## YOUR OBJECTIVE
Substitute "screen capture" for "screenshot" in the lines of data starting at the one containing "Task: Click the" and ending at the one containing "Action: (x=676, y=356)", with everything else unchanged. Give only those lines, and leave the pictures out.

## DATA FOR THIS TASK
——

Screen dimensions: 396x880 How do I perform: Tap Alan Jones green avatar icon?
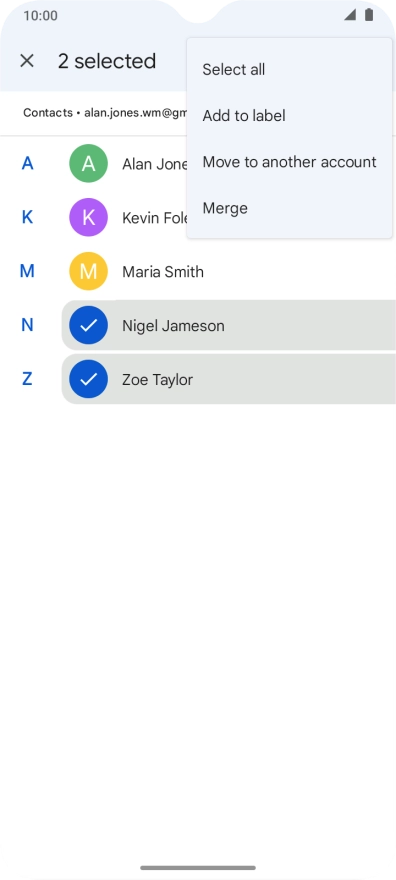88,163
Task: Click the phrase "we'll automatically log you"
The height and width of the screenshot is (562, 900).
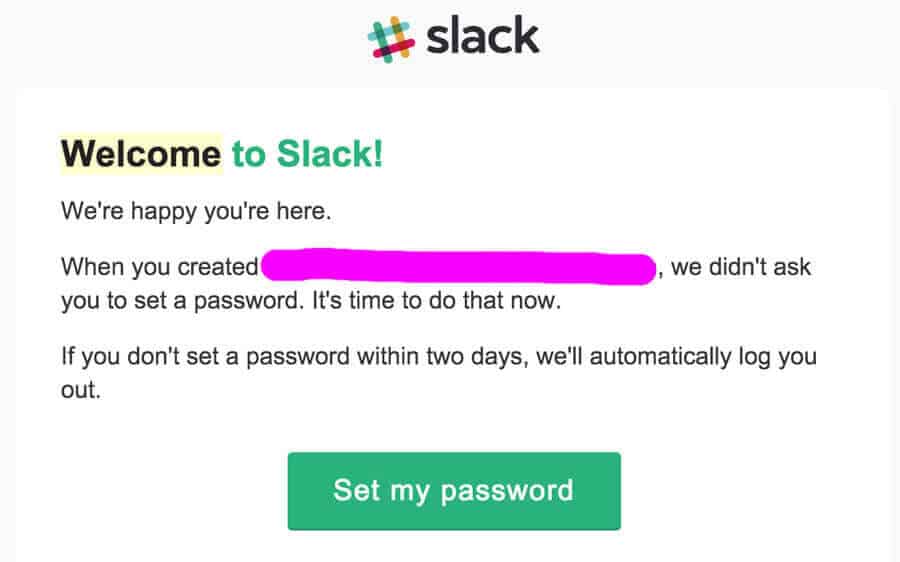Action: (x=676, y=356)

——

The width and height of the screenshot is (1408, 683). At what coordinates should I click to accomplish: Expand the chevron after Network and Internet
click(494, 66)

——

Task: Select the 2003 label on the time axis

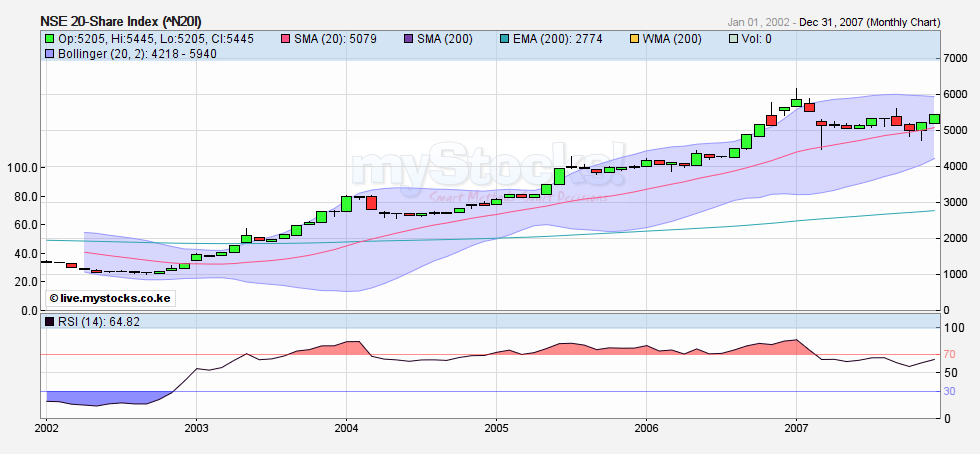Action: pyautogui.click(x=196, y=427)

——

## WORKED SOLUTION
Task: Click the phrase "we'll automatically log you"
The height and width of the screen capture is (562, 900).
Action: (x=676, y=356)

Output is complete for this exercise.